Na quinta-feira, 20 de agosto, a Howdy foi patrocinadora do Golang SP Meetup na Reserva Cultural Paulista, na São Paulo. Na noite do evento, pipoca e bebidas na entrada foram o primeiro sinal de que aquele não seria só mais um meetup técnico.
Duas palestras, duas formas diferentes de pensar Go
Carlos Gandarez abriu a noite com "AI-powered selfie verification", o case da Lavvo sobre como construíram um sistema de verificação facial com inteligência artificial. Depois subiu Jeff Prestes com "Go Programming Done by AI Agents", uma palestra sobre o que acontece quando você deixa agentes de IA escreverem código Go, e quais controles esse fluxo precisa para não quebrar nada em produção.
Dois ângulos diferentes da mesma pergunta que ronda qualquer comunidade de developers este ano: quanto do trabalho do dia a dia já é mediado por IA, e o que continua sendo puramente humano.

O que as pessoas lembram não é a logística
Quando perguntamos aos participantes o que eles levaram do evento, a resposta se repetiu: tudo pareceu cuidado do começo ao fim. Pipoca e bebidas na porta, cerveja e comida depois das palestras. Nada exagerado, tudo pensado.
Mas o inesperado foi outra coisa: os adesivos. As pessoas não só pegaram, ficaram para falar sobre a arte. Um detalhe pequeno que diz bastante sobre como se constrói um evento que as pessoas realmente curtem. Uma boa palestra técnica sozinha não basta. Cada momento da noite precisa desse mesmo cuidado.
O que a Golang SP disse
A organização da Golang SP deu nota 5 de 5 para a produção e logística do evento, com 100% de satisfação. Quando perguntamos sobre a comunicação com a Howdy antes e durante o meetup, a resposta foi direta: "muito clara e organizada". Disseram sim para futuros eventos juntos e sim, recomendariam a Howdy sem pensar duas vezes.
As mensagens que chegaram depois foram ainda mais diretas. "Obrigado a vocês.", "Muito obrigado pela parceria.", "Conta conosco." Não precisa traduzir o tom. É isso que fica quando um evento dá certo: não uma pesquisa de satisfação, mas gente que escreve no dia seguinte para dizer que se divertiu.

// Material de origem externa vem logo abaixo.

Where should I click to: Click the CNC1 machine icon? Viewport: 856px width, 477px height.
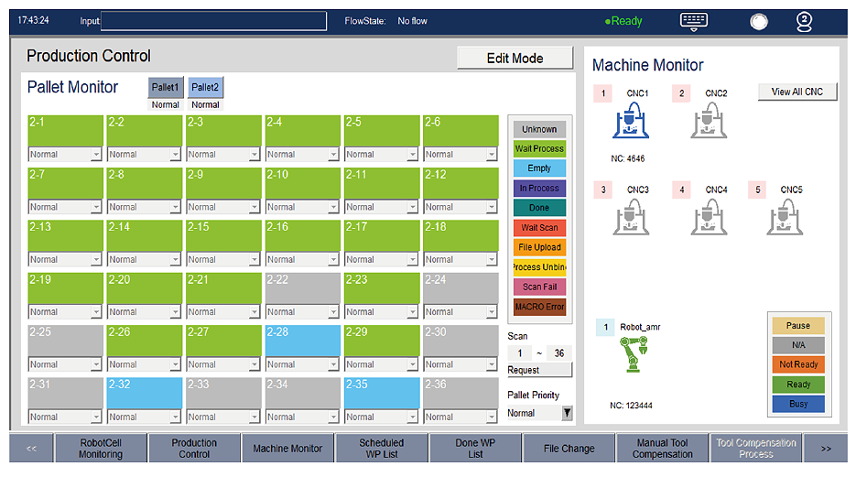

O Golang SP Meetup confirmou algo que já vínhamos vendo em outras cidades: quando a comunidade técnica se reúne em torno de algo concreto, nesse caso a linguagem que todo mundo usa no dia a dia, e o evento é bem organizado, ninguém precisa vender nada. As pessoas aparecem por conta própria. São Paulo tem uma comunidade Go que responde, e essa foi só a primeira vez que sentamos com eles.